- 2 cups dried Black-eyed peas /Lobiya/Chowli
- 1 cup tomato puree
- 1 tsp turmeric powder
- salt to taste
- oil
- 1 tblsp coriander seeds
- 1 tsp cumin seeds
- 6 black peppercorns
- 4 whole dried red chillies
- 1/2" cinnamon stick
- 3 cloves
Preparation:
- Soak the dried black-eyed peas in about 5-6 cups water and keep it over night. If you are pressed for time as I was , I did the quick soak method. I heated 6 cups water in a pan and when it came to a rolling boil, got it off the flame and added the washed dried black eyed peas. Cover and keep this aside for about 30-40 minutes. In the time its soaking I had enough time to make my tomato puree and my spice blend.Now in a pressure cooker add the soaked black-eyed peas with the water. Add salt to taste and turmeric powder. Add 2 cups more water so that the black-eyed peas do not get burnt. Cook for 5-6 whistles or until the Black-eyed peas are tender. Take it off the heat and keep it aside.

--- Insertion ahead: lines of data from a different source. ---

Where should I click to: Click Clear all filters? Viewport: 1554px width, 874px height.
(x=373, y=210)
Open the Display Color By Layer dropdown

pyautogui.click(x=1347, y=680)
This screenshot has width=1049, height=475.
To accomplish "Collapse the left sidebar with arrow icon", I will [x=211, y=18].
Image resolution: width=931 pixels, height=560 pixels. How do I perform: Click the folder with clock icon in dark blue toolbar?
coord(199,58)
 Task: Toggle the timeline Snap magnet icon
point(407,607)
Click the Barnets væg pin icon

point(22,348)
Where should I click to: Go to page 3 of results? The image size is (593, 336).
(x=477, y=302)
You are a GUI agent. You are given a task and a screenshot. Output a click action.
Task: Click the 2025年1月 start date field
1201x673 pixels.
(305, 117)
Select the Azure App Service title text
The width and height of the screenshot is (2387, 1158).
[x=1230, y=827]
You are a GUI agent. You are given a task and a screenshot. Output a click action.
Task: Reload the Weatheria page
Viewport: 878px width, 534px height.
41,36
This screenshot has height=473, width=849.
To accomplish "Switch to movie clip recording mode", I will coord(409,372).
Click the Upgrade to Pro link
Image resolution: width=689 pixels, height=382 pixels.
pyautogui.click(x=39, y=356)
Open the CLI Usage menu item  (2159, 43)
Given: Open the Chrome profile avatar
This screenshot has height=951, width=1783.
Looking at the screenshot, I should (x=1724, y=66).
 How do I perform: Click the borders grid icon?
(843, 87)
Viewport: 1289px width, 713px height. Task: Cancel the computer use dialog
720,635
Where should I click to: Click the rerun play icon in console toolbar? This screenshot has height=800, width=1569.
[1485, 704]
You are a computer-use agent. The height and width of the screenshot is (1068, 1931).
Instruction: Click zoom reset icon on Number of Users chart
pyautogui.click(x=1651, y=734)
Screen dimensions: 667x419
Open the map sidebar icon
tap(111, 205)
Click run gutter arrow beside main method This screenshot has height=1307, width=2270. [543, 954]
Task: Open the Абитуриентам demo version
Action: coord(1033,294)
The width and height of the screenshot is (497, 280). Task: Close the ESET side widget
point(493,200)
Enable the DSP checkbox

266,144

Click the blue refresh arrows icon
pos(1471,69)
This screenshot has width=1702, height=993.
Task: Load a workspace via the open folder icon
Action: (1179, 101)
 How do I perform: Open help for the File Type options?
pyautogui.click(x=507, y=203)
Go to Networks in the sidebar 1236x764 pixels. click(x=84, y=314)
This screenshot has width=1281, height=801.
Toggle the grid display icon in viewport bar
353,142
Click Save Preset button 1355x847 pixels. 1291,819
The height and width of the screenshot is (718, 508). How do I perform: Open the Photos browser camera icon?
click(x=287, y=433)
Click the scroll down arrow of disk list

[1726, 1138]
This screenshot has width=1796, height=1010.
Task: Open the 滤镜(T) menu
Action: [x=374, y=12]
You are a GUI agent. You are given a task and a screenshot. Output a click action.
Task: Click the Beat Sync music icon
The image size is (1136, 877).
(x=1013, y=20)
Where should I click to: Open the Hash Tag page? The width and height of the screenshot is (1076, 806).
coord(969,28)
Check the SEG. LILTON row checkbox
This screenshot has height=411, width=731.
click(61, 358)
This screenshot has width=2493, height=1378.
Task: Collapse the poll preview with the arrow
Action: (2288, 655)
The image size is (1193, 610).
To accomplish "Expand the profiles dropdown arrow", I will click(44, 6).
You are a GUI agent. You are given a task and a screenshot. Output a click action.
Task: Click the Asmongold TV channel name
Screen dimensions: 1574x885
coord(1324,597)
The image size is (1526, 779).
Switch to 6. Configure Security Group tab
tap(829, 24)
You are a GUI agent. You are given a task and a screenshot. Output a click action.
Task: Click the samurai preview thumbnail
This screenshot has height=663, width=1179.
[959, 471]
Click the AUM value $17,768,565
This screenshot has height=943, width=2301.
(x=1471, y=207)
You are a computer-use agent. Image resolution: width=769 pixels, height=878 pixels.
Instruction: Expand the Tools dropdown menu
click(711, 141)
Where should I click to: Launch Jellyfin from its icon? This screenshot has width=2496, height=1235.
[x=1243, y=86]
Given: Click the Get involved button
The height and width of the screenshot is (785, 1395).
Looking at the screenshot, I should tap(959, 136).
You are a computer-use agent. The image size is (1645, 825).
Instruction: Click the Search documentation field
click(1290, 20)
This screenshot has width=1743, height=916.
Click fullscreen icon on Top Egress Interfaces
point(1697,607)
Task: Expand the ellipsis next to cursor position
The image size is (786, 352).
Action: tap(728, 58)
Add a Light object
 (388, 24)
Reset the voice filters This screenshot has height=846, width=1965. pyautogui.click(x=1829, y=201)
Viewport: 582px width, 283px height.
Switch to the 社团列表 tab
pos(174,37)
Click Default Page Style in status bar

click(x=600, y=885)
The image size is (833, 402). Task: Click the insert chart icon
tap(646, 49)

- Heat oil in a thick bottomed pan or Kadai. Add the tomato puree and let it cook on medium flame for about 3-4 minutes. Stir from time to time. Soon the oil will separate which indicates the puree is cooked. Add your freshly ground spices. Mix it well. Add the cooked Black-eyed peas along with the cooking liquid into the pan. Mix it well. Adjust the salt. (If you are planning to serve this with rice, I do add about 1-2 cups water at this point and then bring it to a boil.) Cover and cook on low heat for about 7-8 minutes.
- Black-eyed peas with freshly ground spices is ready to be served. Garnish with fresh chopped cilantro. Serve it with cumin rice or plain rice. Goes well with hot phulkas/roti/chapati (Indian flat bread) as well. This recipes serves 6-8. If you happen to have leftovers , it tastes just as good. Especially on a cold wintry day, just enjoy a warm bowl of this Spicy black-eyed peas with some chopped red onions, chopped tomatoes, cilantro, and some freshly squeezed lemon juice.